Mohamed Beltagy: Egypt's Human Bellwether
|Friday, January 20,2012 09:54|
|By ROBERT F. WORTH|
On a recent winter evening, a gray Mitsubishi sedan made its way slowly down the narrow main street of Qalyubiya, a farming town in the Nile River delta, hemmed in on all sides by shouting fruit vendors, bumping donkey carts, strings of colored lights and tiny bakeries and butcher shops. Election posters were plastered to every available surface, and a voice squawked loudly over a distant, tinny loudspeaker: “God willing, we will all soon live in an era of social justice. The revolution taught us that we are all equal.” As the sedan reached a crowded election rally outside a mosque, the back door opened and out stepped a striking man with deep-set eyes and a broad forehead. “He is here!” someone shouted. “The hero of the revolution!” Almost instantly, a murmur rippled through the crowd, and the man was surrounded by adoring fans. A pair of burly aides grabbed his arms and bustled him through. “God is great!” the crowd chanted as he smiled and waved, making his way toward a brightly lighted stage. “Freedom and Justice! Tomorrow we will be strong!”
The man of the hour was Mohamed Beltagy, one of the central protagonists of the Egyptian Revolution and perhaps the country’s most versatile and dynamic politician. He is a senior leader in the Muslim Brotherhood who, unlike his peers, is also beloved by many liberals for his fierce support of the protests in Tahrir Square. But in a country divided ever more sharply between Islamists and secularists, his ability to straddle both worlds has only grown more precarious. He has been attacked by hard-line protesters for his association with the Brotherhood and dressed down within the Brotherhood for his willingness to side so vocally with the revolutionaries. Even his appearance sets him apart: at 49, Beltagy looks sleek and youthful next to the Brotherhood’s bearded, pot-bellied, somnolent top men. He wears dark suits and natty ties, like a flashy Cairene lawyer, but he also has a prominent zabiba, or prayer callous, in the middle of his forehead, the ritual badge of piety in Egypt.
“Why did the police and army attack the protesters so brutally on Sunday?” he asked the thousands assembled in Qalyubiya, referring to recent military crackdowns in Tahrir Square. “They did it to create a crisis. The military could have stopped this massacre, but they did not.” As the crowd began chanting its approval, Beltagy went on, making demands that went well beyond anything the Brotherhood had called for up to that point. “We must hold presidential elections immediately,” he shouted, “so that the military can go back to its barracks. We want a real president, a real parliament, with the power to monitor every security institution, including the military council. We refuse all guardianship!” The crowd rose, giving him a standing ovation long before he was finished. Days after that speech, the Brotherhood’s party, Freedom and Justice, swept the elections for Egypt’s Parliament, where they now appear to control about half of all seats. It was the latest in a string of victories by newly unleashed Islamist parties across North Africa. Beltagy, the movement’s most liberal and charismatic leader, is a natural diplomat and seems poised to play a major role in the next phase of Egypt’s chaotic struggle toward democracy.

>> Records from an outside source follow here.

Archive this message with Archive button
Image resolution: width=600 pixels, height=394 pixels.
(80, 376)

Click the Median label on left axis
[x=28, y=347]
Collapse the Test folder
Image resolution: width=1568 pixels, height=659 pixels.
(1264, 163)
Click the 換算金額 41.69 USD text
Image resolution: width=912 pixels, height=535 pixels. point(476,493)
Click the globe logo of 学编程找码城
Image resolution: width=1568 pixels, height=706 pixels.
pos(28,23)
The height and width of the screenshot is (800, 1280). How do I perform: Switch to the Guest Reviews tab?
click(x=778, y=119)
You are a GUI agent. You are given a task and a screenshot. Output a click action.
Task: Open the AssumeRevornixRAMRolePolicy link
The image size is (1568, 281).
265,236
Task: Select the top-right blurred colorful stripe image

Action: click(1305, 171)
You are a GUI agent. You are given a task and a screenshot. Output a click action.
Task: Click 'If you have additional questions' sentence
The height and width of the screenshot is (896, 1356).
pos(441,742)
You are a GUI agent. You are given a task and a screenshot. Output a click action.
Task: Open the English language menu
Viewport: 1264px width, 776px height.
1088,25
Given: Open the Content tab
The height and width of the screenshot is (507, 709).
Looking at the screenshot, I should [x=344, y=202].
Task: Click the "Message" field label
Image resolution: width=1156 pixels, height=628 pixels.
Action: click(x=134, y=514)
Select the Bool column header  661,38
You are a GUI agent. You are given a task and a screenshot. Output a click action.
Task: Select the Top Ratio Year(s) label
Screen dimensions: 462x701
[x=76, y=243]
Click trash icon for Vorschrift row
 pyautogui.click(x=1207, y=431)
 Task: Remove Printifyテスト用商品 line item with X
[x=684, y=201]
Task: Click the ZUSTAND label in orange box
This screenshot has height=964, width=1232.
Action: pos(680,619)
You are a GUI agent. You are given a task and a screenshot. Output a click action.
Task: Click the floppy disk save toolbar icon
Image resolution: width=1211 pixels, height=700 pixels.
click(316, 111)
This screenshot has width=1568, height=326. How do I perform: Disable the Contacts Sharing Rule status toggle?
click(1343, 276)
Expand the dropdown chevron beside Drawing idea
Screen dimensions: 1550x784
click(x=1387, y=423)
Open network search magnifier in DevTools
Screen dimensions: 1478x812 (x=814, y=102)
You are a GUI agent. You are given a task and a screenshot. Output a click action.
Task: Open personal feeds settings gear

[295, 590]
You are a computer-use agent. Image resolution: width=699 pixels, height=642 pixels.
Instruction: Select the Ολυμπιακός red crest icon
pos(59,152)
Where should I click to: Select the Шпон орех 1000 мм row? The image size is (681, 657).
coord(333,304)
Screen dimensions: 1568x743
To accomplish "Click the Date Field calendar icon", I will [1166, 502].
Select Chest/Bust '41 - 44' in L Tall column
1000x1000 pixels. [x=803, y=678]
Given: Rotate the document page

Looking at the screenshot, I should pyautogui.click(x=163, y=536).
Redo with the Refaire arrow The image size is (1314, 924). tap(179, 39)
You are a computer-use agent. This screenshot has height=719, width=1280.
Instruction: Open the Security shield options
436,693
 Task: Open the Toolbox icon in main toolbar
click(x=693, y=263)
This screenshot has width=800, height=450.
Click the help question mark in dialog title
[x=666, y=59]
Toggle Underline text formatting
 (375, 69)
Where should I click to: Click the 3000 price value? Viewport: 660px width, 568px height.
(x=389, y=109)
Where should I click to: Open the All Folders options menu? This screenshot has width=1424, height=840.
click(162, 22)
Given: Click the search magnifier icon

First, however, he must survive within the Brotherhood itself. The group has waited more than 80 years for this moment; its aging leaders are famously cautious and pragmatic, and therefore profoundly uneasy with Beltagy’s confrontational stand toward the military council. The Brotherhood’s secretive and hierarchical structure is notoriously opaque to outsiders, but several members and analysts of the movement told me they believed that Beltagy would soon be pushed to the side. The leadership, they say, will not tolerate his outspokenness and risk a military crackdown, no matter how popular that stance is with the younger generation and on the Egyptian street.
In other words, Beltagy has come to personify the Muslim Brotherhood’s identity crisis as it moves, after decades underground, to become the dominant political group in Egypt. Will it rein him in or cast him aside in order to pursue a narrow Islamist agenda? Can it even afford to strike down such a popular figure, now that it is competing for the first time in an open, democratic forum? Khalil Anani, one of the keenest analysts of Egyptian Islamic movements, told me that the Brotherhood is likely to face a critical choice in the coming months. “There is a delayed confrontation between the Brotherhood and the military,” he said, “and when it happens, much will depend on how well they cooperate with liberal and secular forces.” Beltagy is essential to securing such cooperation, but the Brotherhood could also choose to cut out the liberals and make a deal with the military, Anani said, accepting the military’s continued dominance in exchange for concessions on religious issues. This possibility, sometimes called the Saudi scenario, is what gives liberals nightmares: the prospect of an Egypt ruled by military men and mullahs.